Highlights & Insights¶
- Complementary VSD+CD Distillation Strategy: Using VSD to establish a good initial distribution and then applying CD to compress the number of steps is an elegant "coarse-to-fine" distillation paradigm that can be generalized to accelerating diffusion models for other modalities (e.g., audio, 3D).
- Elegant Design of the Latent Reward Model: Computing rewards in latent space rather than pixel space elegantly resolves the memory bottleneck of video decoding. The use of REINFORCE also removes the requirement for differentiable rewards, making any black-box evaluation metric a valid optimization target — an idea of broad value for fine-tuning generative models with high-dimensional outputs.
- Surpassing the Teacher Model: The distilled student model is not only faster but also better, benefiting from the additional regularization introduced by consistency constraints and reward optimization. This phenomenon suggests that the distillation process can "inject" new inductive biases to correct deficiencies in the teacher.
Limitations & Future Work¶
- The three-stage training pipeline is complex and requires careful tuning of hyperparameters and training durations for each stage.
- The quality of the latent reward model depends on the representativeness of the training data and may fail on out-of-distribution prompts.
- The current work focuses on 10-second videos; effectiveness on longer videos (>1 minute) remains unvalidated.
- Although VBench is a widely adopted metric, its correlation with human perception remains debated.
- Future directions include: extending LRO to multi-reward joint optimization; exploring zero-step generation (e.g., in the style of consistency models); and applying the method to image-to-video and video editing tasks.
Related Work & Insights¶
- vs. T2V-Turbo: T2V-Turbo applies consistency distillation for video acceleration but lacks the VSD warm-up stage, making it susceptible to mode collapse. DOLLAR's VSD+CD two-stage strategy outperforms it in both quality and diversity.

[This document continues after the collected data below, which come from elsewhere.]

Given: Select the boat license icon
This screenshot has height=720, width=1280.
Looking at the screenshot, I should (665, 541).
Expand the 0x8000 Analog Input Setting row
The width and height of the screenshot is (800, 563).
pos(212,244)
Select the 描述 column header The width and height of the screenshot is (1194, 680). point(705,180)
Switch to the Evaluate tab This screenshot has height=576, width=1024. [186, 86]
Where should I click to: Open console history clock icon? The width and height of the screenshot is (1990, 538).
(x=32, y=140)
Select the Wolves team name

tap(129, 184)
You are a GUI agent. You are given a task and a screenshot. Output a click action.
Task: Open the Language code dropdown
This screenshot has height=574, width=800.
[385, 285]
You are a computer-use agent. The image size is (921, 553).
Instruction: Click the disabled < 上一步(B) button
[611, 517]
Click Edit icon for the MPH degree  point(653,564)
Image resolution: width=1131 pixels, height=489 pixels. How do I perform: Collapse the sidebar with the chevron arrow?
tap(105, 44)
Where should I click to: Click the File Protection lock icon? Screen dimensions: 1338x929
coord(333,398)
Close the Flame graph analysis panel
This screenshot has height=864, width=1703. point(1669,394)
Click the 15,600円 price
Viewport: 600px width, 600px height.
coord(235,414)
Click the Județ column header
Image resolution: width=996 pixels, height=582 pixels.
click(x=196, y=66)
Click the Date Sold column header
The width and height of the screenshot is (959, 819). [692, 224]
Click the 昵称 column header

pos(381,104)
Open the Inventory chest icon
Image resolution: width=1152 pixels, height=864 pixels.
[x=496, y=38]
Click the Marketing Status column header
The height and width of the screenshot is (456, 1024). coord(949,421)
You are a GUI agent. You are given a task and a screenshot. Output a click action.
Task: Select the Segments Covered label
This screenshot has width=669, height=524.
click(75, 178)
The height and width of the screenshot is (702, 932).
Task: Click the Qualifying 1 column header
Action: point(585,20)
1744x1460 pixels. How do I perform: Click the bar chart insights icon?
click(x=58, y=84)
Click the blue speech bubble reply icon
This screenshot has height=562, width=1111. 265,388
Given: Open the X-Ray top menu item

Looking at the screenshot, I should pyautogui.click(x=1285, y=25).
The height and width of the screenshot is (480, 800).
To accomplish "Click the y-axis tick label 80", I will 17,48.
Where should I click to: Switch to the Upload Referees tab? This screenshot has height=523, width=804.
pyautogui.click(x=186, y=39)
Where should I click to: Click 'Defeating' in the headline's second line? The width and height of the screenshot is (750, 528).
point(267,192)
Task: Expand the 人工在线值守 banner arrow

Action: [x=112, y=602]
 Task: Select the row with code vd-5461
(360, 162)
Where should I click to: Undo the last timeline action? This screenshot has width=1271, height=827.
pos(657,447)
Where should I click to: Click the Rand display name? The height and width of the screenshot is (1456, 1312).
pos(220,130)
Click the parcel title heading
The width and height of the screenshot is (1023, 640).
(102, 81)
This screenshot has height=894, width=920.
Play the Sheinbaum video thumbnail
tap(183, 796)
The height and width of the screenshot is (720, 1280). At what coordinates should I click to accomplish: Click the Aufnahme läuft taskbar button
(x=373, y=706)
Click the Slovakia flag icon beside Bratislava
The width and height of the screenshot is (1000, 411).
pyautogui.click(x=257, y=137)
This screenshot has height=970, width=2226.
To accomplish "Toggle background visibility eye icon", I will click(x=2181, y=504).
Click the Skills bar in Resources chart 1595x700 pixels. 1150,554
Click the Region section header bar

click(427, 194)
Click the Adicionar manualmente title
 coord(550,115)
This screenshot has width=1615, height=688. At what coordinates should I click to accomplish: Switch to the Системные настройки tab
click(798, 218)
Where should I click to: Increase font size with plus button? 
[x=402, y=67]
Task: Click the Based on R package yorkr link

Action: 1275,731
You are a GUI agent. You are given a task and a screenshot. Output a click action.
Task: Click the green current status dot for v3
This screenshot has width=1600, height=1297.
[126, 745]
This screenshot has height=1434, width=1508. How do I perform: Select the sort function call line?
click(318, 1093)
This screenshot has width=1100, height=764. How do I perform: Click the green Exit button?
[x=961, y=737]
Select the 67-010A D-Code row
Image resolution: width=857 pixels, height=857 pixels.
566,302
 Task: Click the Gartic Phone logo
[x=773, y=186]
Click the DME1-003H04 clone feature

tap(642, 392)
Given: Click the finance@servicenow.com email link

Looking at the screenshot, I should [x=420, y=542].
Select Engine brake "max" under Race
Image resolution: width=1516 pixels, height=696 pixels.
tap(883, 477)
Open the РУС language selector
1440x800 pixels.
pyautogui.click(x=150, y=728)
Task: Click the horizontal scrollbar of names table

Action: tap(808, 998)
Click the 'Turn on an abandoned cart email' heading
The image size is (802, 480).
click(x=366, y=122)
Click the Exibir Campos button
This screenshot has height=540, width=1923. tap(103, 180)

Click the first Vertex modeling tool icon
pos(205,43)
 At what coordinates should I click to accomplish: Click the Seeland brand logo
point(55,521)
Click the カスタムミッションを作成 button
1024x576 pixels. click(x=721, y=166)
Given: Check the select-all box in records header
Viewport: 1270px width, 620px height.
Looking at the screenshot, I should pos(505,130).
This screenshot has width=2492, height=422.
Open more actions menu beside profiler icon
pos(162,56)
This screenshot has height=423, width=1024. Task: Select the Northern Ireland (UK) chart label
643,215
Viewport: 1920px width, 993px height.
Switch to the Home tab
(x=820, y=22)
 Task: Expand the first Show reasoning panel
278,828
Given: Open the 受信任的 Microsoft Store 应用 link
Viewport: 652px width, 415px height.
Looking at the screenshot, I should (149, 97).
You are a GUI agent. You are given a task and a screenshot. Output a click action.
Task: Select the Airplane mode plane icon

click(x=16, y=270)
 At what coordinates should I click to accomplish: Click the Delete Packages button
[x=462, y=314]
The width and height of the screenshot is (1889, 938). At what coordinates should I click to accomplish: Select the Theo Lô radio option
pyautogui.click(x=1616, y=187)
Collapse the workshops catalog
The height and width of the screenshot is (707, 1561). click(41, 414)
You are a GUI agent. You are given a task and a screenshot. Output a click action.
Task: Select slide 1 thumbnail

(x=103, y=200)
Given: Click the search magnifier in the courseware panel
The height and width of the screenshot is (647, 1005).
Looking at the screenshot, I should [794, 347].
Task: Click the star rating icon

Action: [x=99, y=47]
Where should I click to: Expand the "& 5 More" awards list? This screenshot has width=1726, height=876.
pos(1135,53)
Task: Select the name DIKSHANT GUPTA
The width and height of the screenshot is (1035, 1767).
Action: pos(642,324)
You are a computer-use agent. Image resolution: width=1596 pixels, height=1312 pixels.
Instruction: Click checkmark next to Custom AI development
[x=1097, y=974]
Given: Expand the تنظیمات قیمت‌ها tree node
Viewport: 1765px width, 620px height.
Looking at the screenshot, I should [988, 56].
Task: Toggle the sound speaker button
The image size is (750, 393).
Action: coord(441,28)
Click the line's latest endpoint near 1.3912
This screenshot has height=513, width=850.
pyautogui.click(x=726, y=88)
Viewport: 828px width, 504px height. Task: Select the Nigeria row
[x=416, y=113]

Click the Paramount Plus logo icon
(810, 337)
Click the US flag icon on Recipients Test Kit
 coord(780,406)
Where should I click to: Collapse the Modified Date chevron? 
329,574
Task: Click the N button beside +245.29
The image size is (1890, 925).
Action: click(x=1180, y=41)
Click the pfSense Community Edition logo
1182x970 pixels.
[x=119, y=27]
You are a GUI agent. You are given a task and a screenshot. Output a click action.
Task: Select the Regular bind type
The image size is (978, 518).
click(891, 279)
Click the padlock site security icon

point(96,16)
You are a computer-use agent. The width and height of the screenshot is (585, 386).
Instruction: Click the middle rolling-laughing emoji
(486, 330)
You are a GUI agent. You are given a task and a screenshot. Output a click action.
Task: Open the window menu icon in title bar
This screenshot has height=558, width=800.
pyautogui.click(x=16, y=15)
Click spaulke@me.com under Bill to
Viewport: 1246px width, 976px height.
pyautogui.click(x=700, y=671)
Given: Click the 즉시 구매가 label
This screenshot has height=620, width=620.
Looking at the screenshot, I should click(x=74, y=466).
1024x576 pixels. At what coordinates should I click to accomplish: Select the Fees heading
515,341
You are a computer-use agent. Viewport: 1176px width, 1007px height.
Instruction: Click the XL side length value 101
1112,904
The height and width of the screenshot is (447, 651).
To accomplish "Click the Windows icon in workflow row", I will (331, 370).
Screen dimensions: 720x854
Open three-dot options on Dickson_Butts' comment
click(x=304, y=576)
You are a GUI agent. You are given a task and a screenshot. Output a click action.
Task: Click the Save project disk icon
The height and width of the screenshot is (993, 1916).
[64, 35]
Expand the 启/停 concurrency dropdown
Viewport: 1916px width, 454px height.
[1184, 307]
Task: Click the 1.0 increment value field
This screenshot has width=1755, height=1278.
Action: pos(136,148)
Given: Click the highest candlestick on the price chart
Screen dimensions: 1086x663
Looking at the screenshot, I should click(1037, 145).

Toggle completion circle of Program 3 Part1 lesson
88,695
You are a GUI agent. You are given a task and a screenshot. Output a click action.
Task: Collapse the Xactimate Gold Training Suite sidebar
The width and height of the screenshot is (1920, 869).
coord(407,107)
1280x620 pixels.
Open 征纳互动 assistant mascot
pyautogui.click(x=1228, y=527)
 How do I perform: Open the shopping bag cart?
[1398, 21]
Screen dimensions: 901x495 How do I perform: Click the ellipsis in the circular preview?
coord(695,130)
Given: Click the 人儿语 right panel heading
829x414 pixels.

- vs. AnimateLCM: AnimateLCM performs video distillation based on the Latent Consistency Model (LCM), focusing primarily on image quality while neglecting temporal consistency. DOLLAR explicitly models temporal constraints.
- vs. Progressive Distillation (image domain): Progressive distillation schemes for images (e.g., SDXL-Turbo) need not address temporal consistency. DOLLAR extends the progressive distillation paradigm to video and addresses the novel challenges posed by the temporal dimension.
- vs. RLHF for LLMs: LRO shares the same spirit as RLHF for LLMs — both use a reward model to fine-tune a generative model — but DOLLAR operates in latent space to overcome the memory constraints inherent to video generation.
Rating¶
- Novelty: ⭐⭐⭐⭐ The VSD+CD two-stage combination and LRO represent meaningful innovations, though each individual component is not entirely novel.
- Experimental Thoroughness: ⭐⭐⭐⭐⭐ Comprehensive VBench evaluation, multi-baseline comparisons, human evaluation, and detailed ablation studies.
- Writing Quality: ⭐⭐⭐⭐ Method description is clear; the three-stage pipeline is easy to follow.
- Value: ⭐⭐⭐⭐⭐ A 278.6× speedup with quality surpassing the teacher model is of significant practical importance for the deployment of video generation systems.